Second. If you tell your thought at all, tell your honest thought. Do not be a parrot—do not be an instrumentality for an organization. Tell your own thought, honor bright, what you think.
#9-12 The Works of Robert G. Ingersoll, Vol. 6 (of 12) [S]
9. Arguments cannot be answered with insults. Kindness is strength; Anger blows out the lamp of the mind. In the examination of a great and important question, every one should be serene, slow-pulsed, and calm.
10. There are in nature neither rewards nor punishments—there are consequences. (The Christian Religion; Ingersoll’s Opening Paper)
11. We know that acts are good or bad only as they effect the actors, and others. We know that from every good act good consequences flow, and that from every bad act there are only evil results.
12. …happiness is not a reward—it is a consequence. Suffering is not a punishment—it is a result. (#11-12 The Christian Religion by Robert G. Ingersoll)
#13-14 About Farming in Illinois, The Works of Robert G. Ingersoll, Vol. 1 [S]
13. We should try and choose that business or profession the pursuit of which will give us the most happiness. Happiness is wealth. We can be happy without being rich—without holding office—without being famous. I am not sure that we can be happy with wealth, with office, or with fame.
14. It is a thousand times better to have common sense without education, than education without the sense.
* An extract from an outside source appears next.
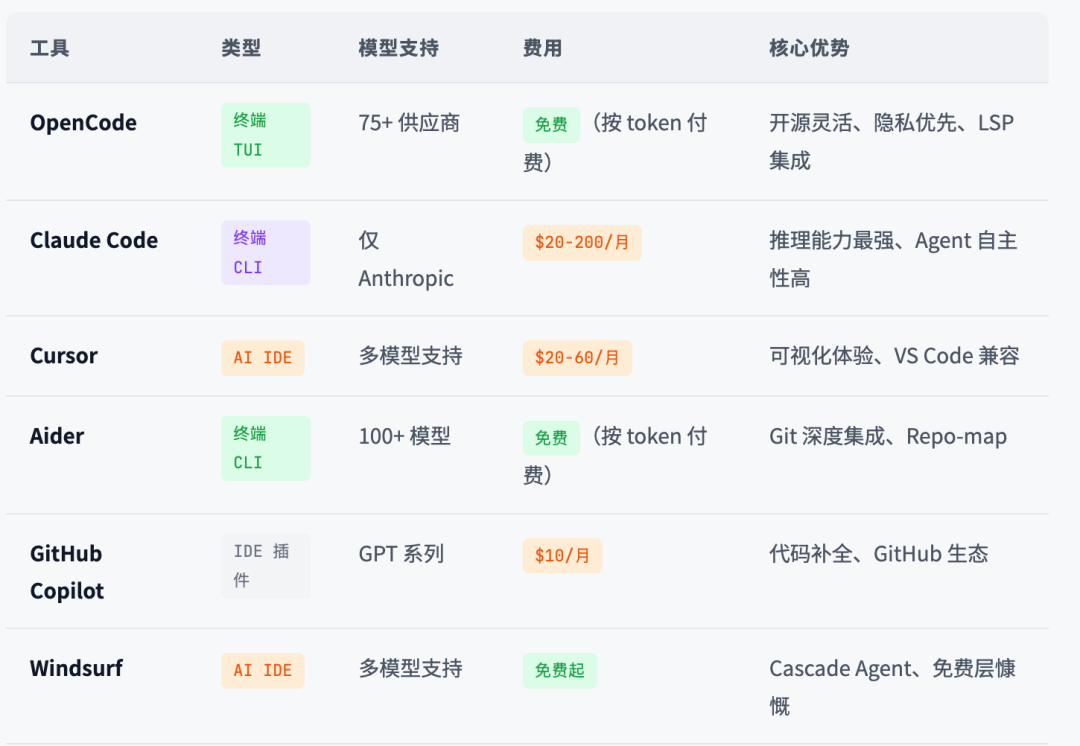This screenshot has width=1080, height=746.
Task: Open the Aider tool name
Action: pyautogui.click(x=57, y=436)
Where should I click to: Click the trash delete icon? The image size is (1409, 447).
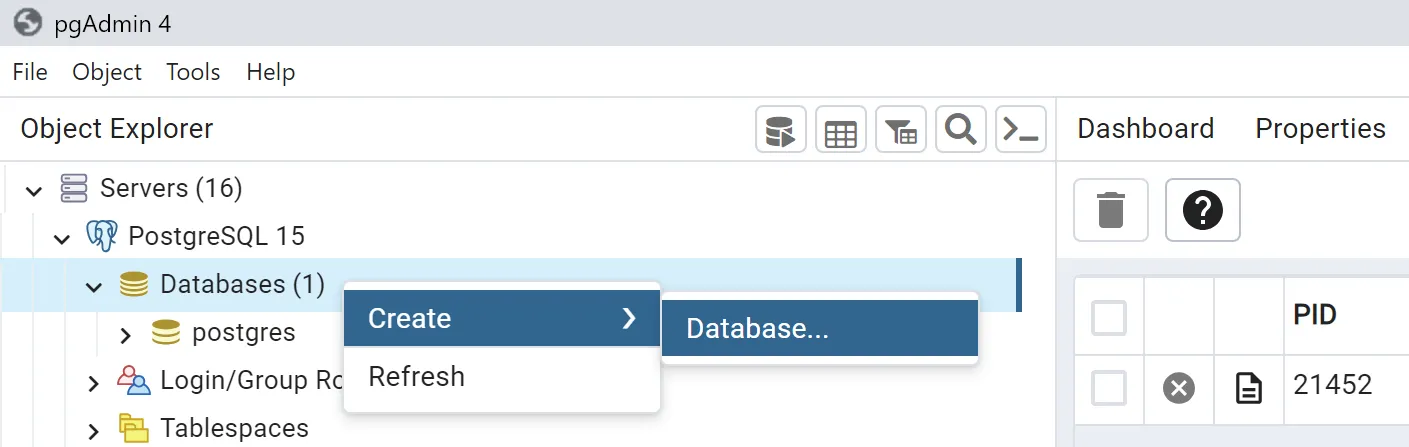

#15-16 WHY I AM AN AGNOSTIC, The Works of Robert G. Ingersoll, Vol. 4 [S]
15. Let us be true to ourselves—true to the facts we know, and let us, above all things, preserve the veracity of our souls.
16. We can be as honest as we are ignorant. If we are, when asked what is beyond the horizon of the known, we must say that we do not know.
#17 How to Reform Mankind [S]
17 The present is the child, and the necessary child, of all the past, and the mother of all the future.
#18 ADDRESS ON THE CIVIL RIGHTS ACT, 22 October, 1883, The Works of Robert G. Ingersoll, Vol. 11 (of 12) [S]
18. Men are not superior by reason of the accidents of race or color. They are superior who have the best heart—the best brain.
#19 My Reviewers Reviewed, Lecture, San Francisco, 27 June 1877, The Works of Robert G. Ingersoll, Vol. 7 (of 12)
19. The great question is not, who died right, but who lived right? There is infinitely more responsibility in living than in dying. The moment of death is the most unimportant moment of life. Nothing can be done then. You cannot even do a favor for a friend, except to remember him in your will.
#20-22 Trial of C. B. Reynolds For Blasphemy, May 1887 [S]
20. Every man who has thought, knows not only how little he knows, but how little every other human being knows, and how ignorant after all the world must be.
21. …let us judge each other by our actions, not by theories, not by what we happen to believe—because that depends very much on where we were born.
22. It is very easy to sail along with the majority—easy to sail the way the boats are going—easy to float with the stream; but when you come to swim against the tide, with the men on the shore throwing rocks at you, you will get a good deal of exercise in this world.